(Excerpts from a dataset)
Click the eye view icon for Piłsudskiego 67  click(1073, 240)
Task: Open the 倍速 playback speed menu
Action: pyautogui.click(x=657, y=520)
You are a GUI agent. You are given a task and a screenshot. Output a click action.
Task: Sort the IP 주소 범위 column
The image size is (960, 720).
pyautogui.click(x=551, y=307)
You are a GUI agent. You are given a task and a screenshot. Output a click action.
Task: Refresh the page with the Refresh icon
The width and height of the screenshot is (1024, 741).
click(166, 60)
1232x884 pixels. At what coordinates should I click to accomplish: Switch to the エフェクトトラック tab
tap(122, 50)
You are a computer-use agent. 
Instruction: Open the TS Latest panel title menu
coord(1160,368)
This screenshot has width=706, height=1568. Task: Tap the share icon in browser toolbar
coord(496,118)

## WHAT THE TASK ASKS
Extract all of the data exactly as written.

## OUTPUT BELOW
Click the eye view icon for Piłsudskiego 67  click(1073, 240)
Task: Open the 倍速 playback speed menu
Action: pyautogui.click(x=657, y=520)
You are a GUI agent. You are given a task and a screenshot. Output a click action.
Task: Sort the IP 주소 범위 column
The image size is (960, 720).
pyautogui.click(x=551, y=307)
You are a GUI agent. You are given a task and a screenshot. Output a click action.
Task: Refresh the page with the Refresh icon
The width and height of the screenshot is (1024, 741).
click(166, 60)
1232x884 pixels. At what coordinates should I click to accomplish: Switch to the エフェクトトラック tab
tap(122, 50)
You are a computer-use agent. 
Instruction: Open the TS Latest panel title menu
coord(1160,368)
This screenshot has width=706, height=1568. Task: Tap the share icon in browser toolbar
coord(496,118)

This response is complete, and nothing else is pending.